INFORMATION PROVIDED: Begin

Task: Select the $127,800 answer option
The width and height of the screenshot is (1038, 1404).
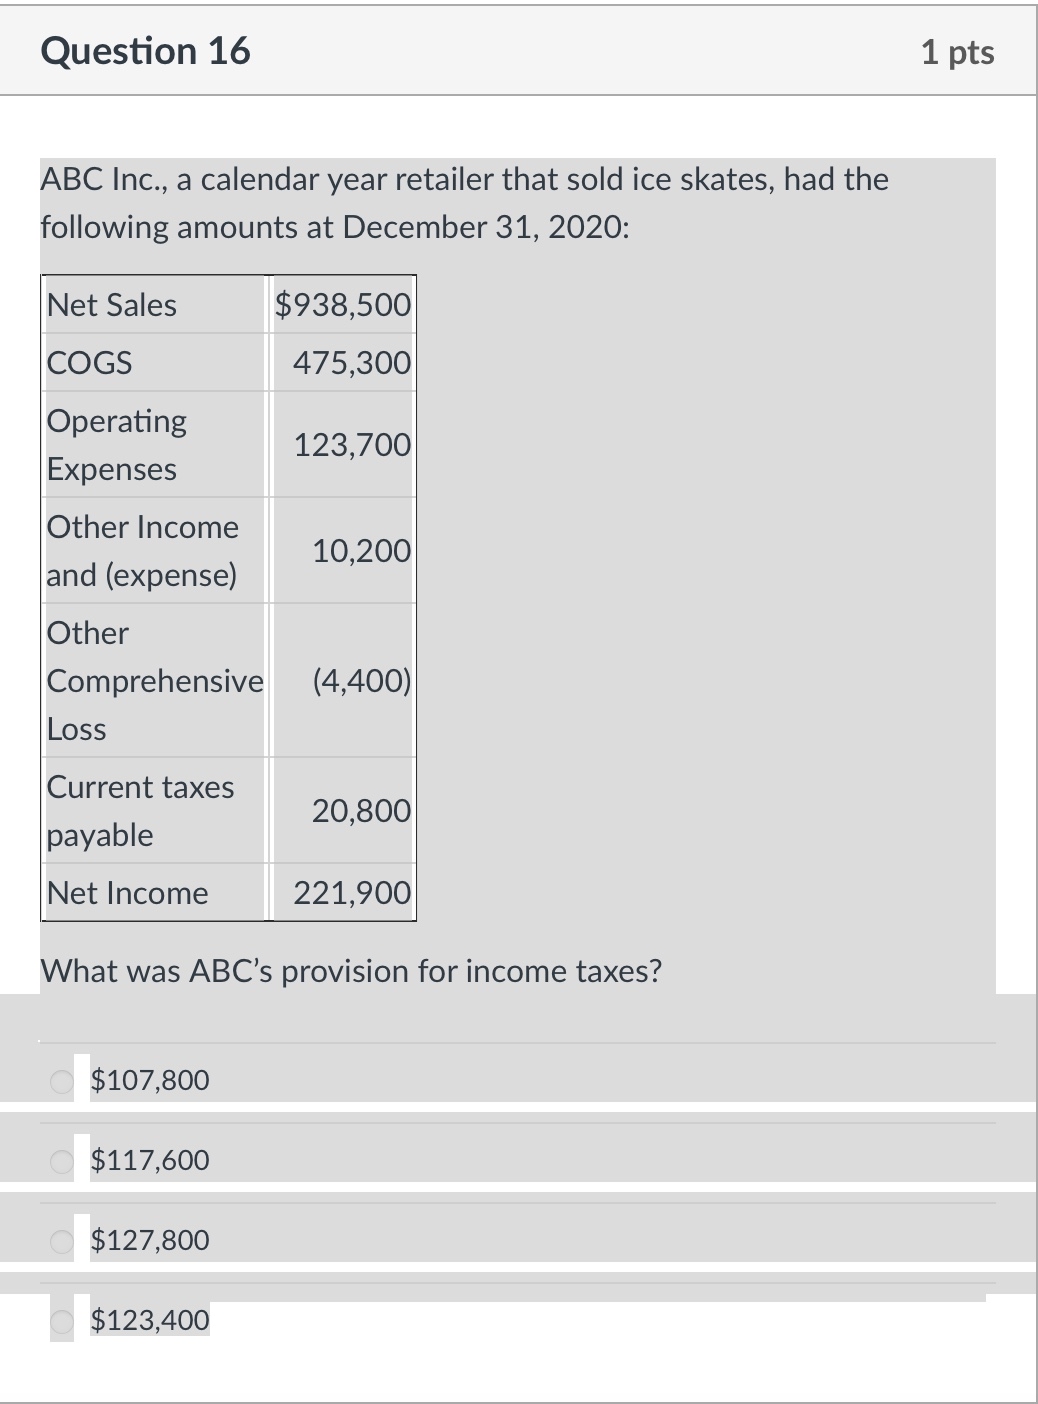Action: (x=150, y=1240)
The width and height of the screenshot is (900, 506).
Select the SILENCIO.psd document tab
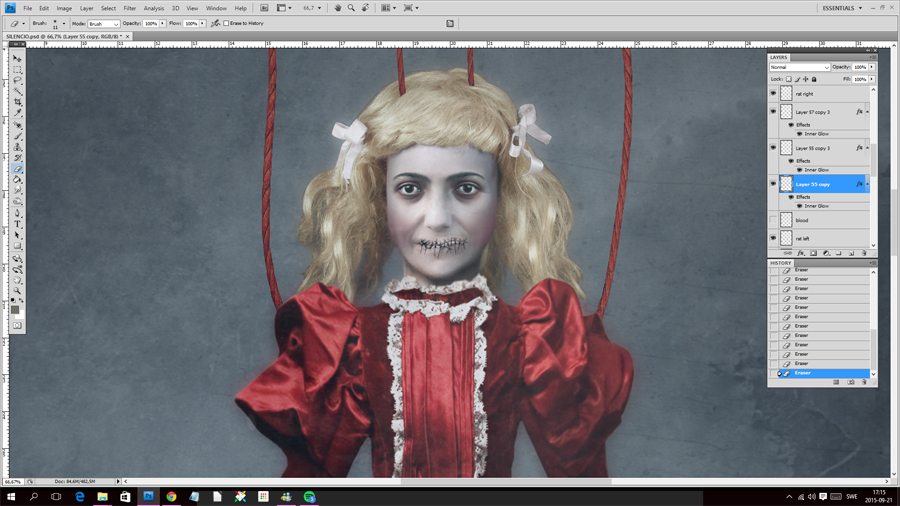coord(62,36)
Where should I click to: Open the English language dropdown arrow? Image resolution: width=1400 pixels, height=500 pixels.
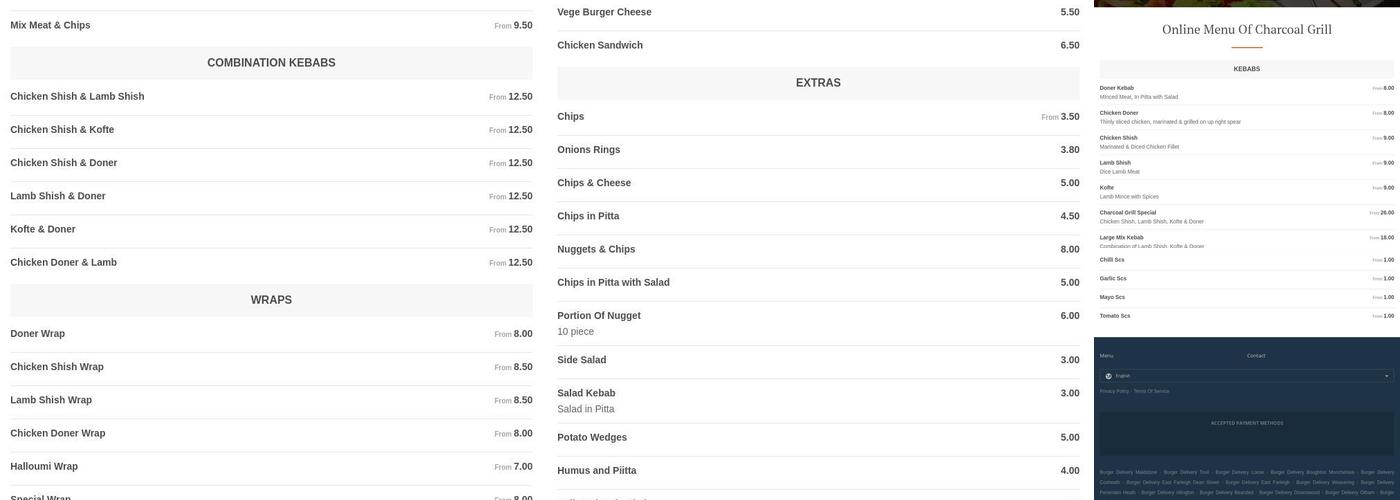click(x=1386, y=376)

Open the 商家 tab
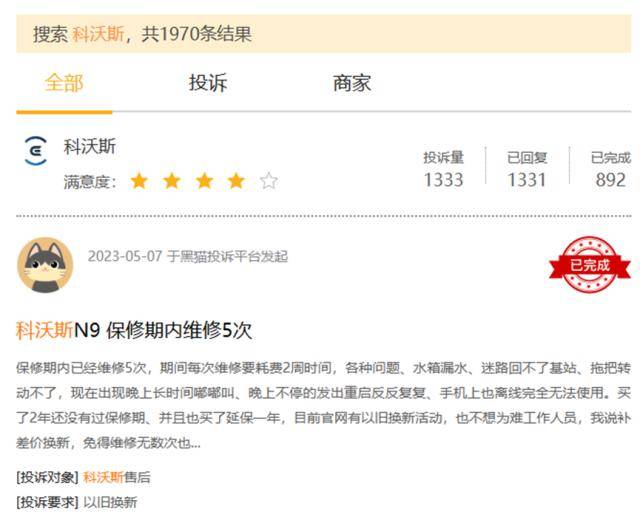[x=352, y=83]
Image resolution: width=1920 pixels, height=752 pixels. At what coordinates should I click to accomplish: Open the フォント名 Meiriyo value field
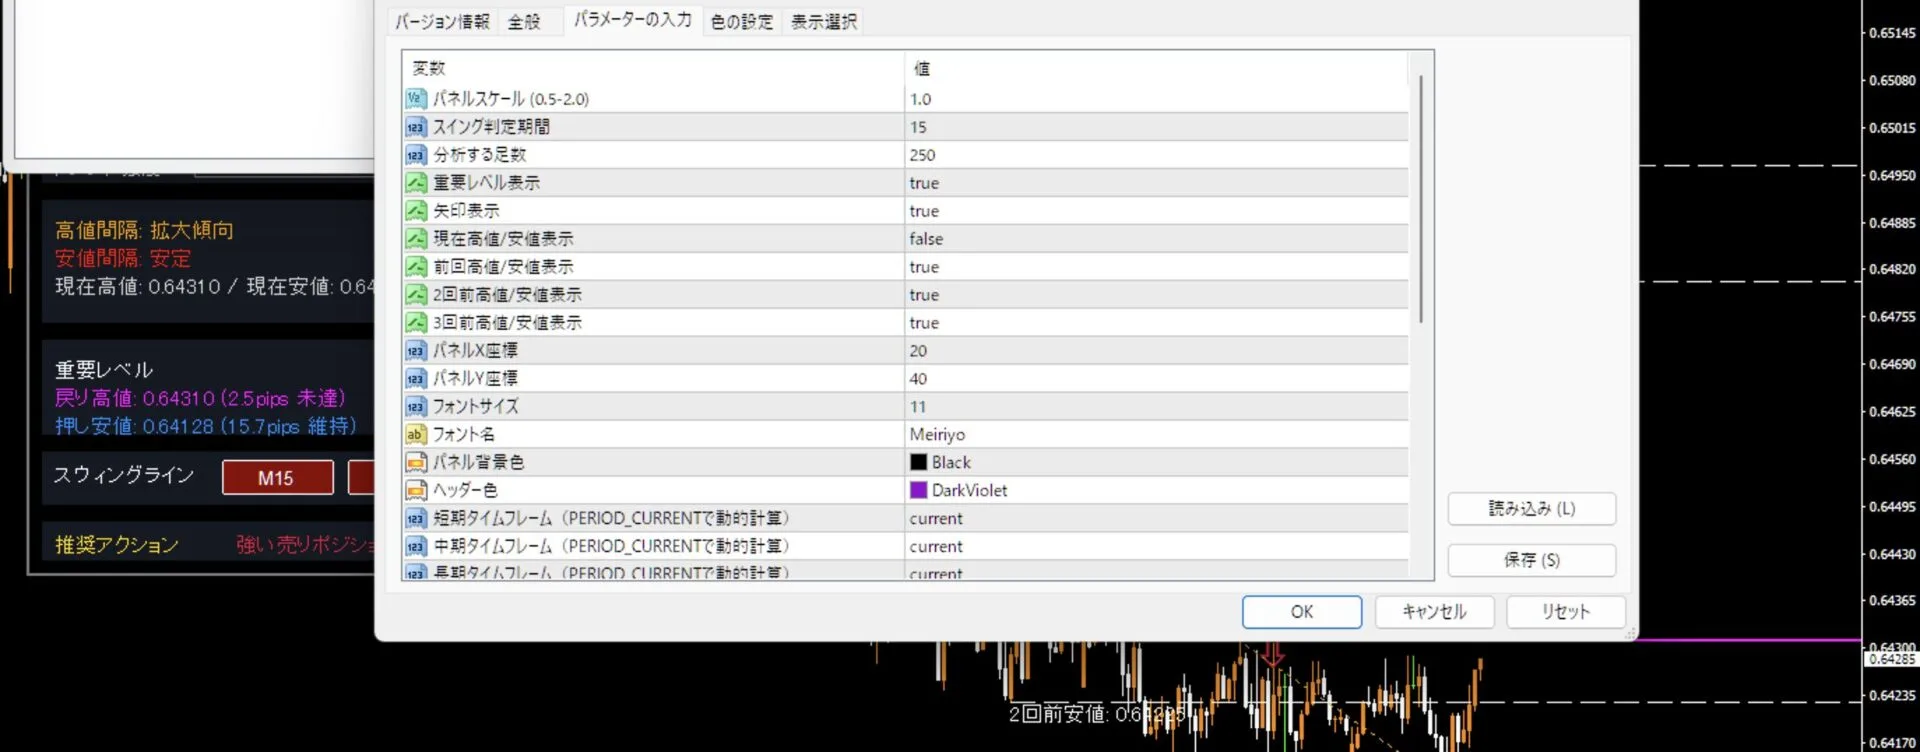click(x=937, y=435)
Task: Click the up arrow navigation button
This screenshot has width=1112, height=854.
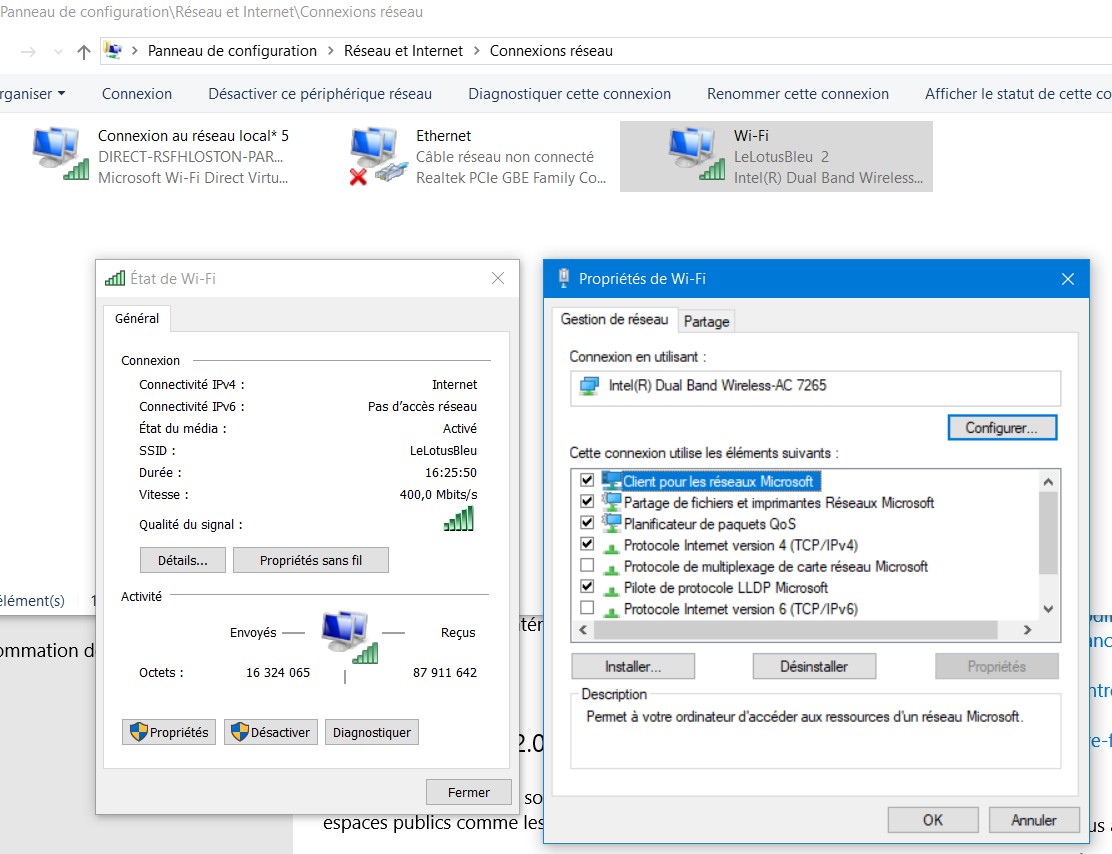Action: point(84,51)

INFORMATION PROVIDED: End

WHAT TO PRODUCE: Exactly the lines above from the one that contains "Where should I" down to the one that contains "Task: Click the up arrow navigation button" are to be output, both ends kept and pictures omitted.

EXERCISE OUTPUT:
Where should I click to: Open the English language dropdown arrow? Image resolution: width=1400 pixels, height=500 pixels.
click(x=1386, y=376)

Open the 商家 tab
[x=352, y=83]
Image resolution: width=1920 pixels, height=752 pixels. At what coordinates should I click to accomplish: Open the フォント名 Meiriyo value field
click(x=937, y=435)
Task: Click the up arrow navigation button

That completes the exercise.